**Given text**.

Understandably, a lot of folks are sitting on the sidelines, waiting to see what happens in November — not only in the presidential race, but in the congressional races that will determine the balance of power. Will one party control Congress, which party will control, and will the margin of control be great enough to allow one party to push through significant change in tax laws?

As it stands now, the current sky high death tax exemption amounts will roughly speaking be cut in half on January 1, 2026. Will the current high exemption level be extended? Will some other regime replace it, perhaps with far lower exemptions, perhaps with more radical changes such as restricting use of grantor trusts in planning, or eliminating basis step?

We don’t have answers now, and we probably won’t have all the answers in November, or December, or January…

Here’s what we do know: If you have a large estate and make a large gift now, before 2026 (assuming the law remains the same until then), and exemptions do subsequently fall, IRS will not be able to “claw back” any gift amount exceeding the new exemption amount.

So it’s use it, or lose it. And this is a very big coupon to use, or lose.

There are reasons to avoid haste. Maybe the current exclusions will be extended. Also, you need to look at any adverse effects such as income tax consequences, possibly loss of basis step-up, etc., depending what kind of solutions are used for estate reduction.

But there are also reasons to get moving on the planning. Some options are already gone. Some options will be gone soon. For example, a very popular solution these days is for a married couple to each create a Spousal Lifetime Access Trust (SLAT) to benefit the other spouse. Although SLATs are becoming common, they are still fairly new and there are uncertainties regarding their use. Most planners agree SLATs are often still a good idea, but to minimize the risk of an adverse result, there are a number of special requirements that any good planner will strongly recommend. One of those requirements is that each spouse’s SLAT be created at least a year apart, preferably longer. Compounding the urgency is that good appraisals are needed, and good appraisers are already backed up for a good amount of time. 

All of which is very bad for those high net worth (HNW) couples waiting, especially if they are new clients. I always start new clients off with a restatement of their foundational revocable trust plan, and that usually takes several months.

There are other options besides SLATs, but the point is: options are disappearing as deadlines approach.

**Source data**.
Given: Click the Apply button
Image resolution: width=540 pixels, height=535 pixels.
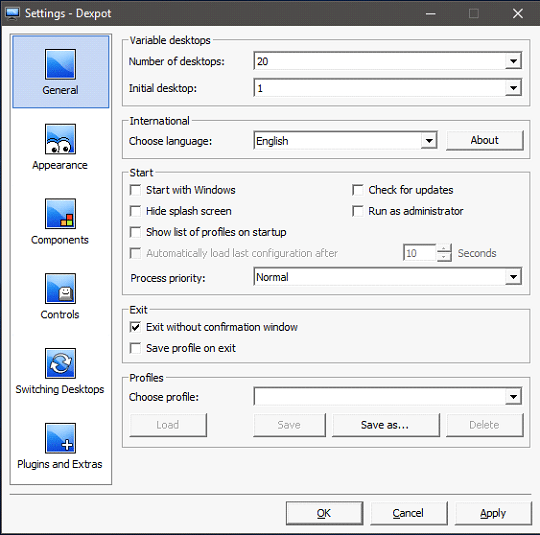Looking at the screenshot, I should coord(493,513).
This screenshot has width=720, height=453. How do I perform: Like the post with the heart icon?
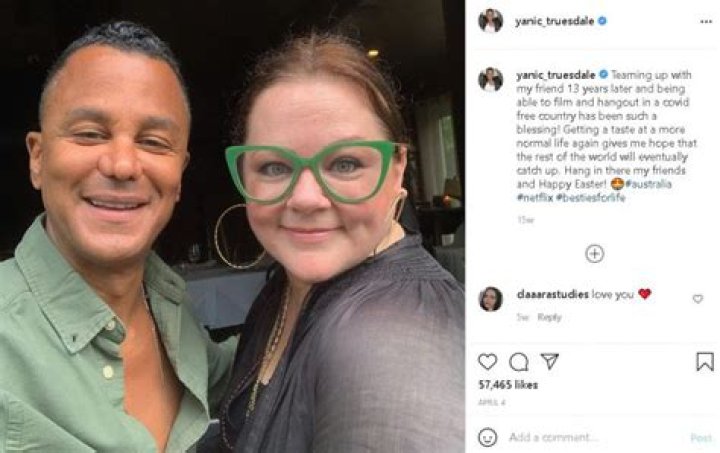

**Exercise tasks**.
A – In the passage on estate planning, translate the sentence "There are reasons to avoid haste." into French.
B – From the passage on estate planning, reproduce the part that opens with the words containing "We don’t have" and closes with "new exemption amount.", swapping "large estate" for "substantial estate".
C – Name every calendar month mentioned in the passage on estate planning, listing each one once.

**Full solutions**.
A – Il existe des raisons d'éviter la précipitation.

B –
We don’t have answers now, and we probably won’t have all the answers in November, or December, or January…

Here’s what we do know: If you have a substantial estate and make a large gift now, before 2026 (assuming the law remains the same until then), and exemptions do subsequently fall, IRS will not be able to “claw back” any gift amount exceeding the new exemption amount.

C – November, December, January